10 - Films

21 6 0
                                    

Le lezioni di fotografia si tenevano in una stanza microscopica posta al pianterreno, vicino agli uffici amministrativi della scuola. Per arrivarci, passati davanti alla segreteria, bisognava attraversare un piccolo androne e varcare una inquietante porta fatta di sbarre di ferro scrostate. Nell'aula, in un armadietto chiuso a chiave, c'erano delle apparecchiature fotografiche utilizzate a scopo didattico che una volta dovevano avere anche un discreto valore, quindi l'aula era stata dotata di una maggior sicurezza per scoraggiare eventuali ladruncoli.
Oltre alle lezioni in aula, il corso di studi in fotografia prevedeva anche delle uscite periodiche per fare pratica. Una delle mete più ricorrenti era il Washington Square Park, relativamente poco distante dalla scuola, un parco dalle dimensioni contenute ma caratterizzato da una bella prospettiva dell'arco di trionfo posto al lato nord, e da una bella Fontana circolare al centro. Il parco è noto ai turisti soprattutto per due motivi, il primo è che qui vennero girate diverse scene del famoso film del 1989 Harry ti presento Sally (quelle in cui i due protagonisti Meg Ryan e Billy Cristal si lasciano); il secondo motivo è perché in questo parco la New York University organizza periodicamente la cerimonia di consegna delle lauree.

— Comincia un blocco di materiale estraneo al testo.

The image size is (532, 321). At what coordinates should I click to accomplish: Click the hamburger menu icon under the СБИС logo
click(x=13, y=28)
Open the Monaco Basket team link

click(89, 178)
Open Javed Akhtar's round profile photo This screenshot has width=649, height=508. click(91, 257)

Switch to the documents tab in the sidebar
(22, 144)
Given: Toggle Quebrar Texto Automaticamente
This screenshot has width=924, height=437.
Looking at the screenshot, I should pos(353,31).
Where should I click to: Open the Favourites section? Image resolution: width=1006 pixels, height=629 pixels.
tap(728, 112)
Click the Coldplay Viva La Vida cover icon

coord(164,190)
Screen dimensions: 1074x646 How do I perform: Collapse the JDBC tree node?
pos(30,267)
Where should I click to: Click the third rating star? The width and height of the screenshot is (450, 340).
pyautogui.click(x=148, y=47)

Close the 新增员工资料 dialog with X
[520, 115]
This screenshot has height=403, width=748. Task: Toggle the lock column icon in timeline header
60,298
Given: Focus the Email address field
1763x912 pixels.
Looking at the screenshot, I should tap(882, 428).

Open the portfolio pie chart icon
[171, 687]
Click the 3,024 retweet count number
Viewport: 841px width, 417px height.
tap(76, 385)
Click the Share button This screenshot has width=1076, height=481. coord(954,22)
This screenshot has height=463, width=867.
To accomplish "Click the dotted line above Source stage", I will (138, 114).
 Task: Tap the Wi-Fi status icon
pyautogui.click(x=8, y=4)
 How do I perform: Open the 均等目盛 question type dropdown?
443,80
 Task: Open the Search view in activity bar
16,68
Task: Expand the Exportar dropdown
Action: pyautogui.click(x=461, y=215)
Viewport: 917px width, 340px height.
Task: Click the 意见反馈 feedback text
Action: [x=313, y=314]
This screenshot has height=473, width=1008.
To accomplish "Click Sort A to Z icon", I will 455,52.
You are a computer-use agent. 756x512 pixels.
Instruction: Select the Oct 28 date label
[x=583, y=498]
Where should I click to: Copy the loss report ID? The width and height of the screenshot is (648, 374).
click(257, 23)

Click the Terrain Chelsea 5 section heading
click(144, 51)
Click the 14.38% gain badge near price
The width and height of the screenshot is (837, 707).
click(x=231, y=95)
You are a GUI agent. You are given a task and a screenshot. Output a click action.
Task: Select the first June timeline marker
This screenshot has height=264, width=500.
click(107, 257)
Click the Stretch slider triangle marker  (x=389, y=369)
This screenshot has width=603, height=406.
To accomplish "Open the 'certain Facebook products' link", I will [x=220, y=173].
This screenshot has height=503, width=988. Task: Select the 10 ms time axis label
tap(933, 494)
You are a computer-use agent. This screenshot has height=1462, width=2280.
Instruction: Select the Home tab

Dal punto di vista fotografico, la piazza è interessante, soprattutto nelle belle giornate primaverili, per il contrasto tra le linee curve dell'arco di Washington e i profili squadrati dei palazzi circostanti, e per il fatto che non è inconsueto avvistare qualche impaurito scoiattolo o qualche uccello nascosto sulle chiome degli alberi. Altro soggetto spesso fotografato nelle lezioni è la statua di Giuseppe Garibaldi, l'eroe italiano detto "dei due mondi" perché combatté sia per la libertà del popolo italico che dei popoli del Sudamerica. La statua adorna dal 1888 un lato della piazza, e curiosamente è meta delle matricole della New York University che, a titolo di buon auspicio per il loro corso di studi, perseguono la tradizione di gettare un penny alla sua base.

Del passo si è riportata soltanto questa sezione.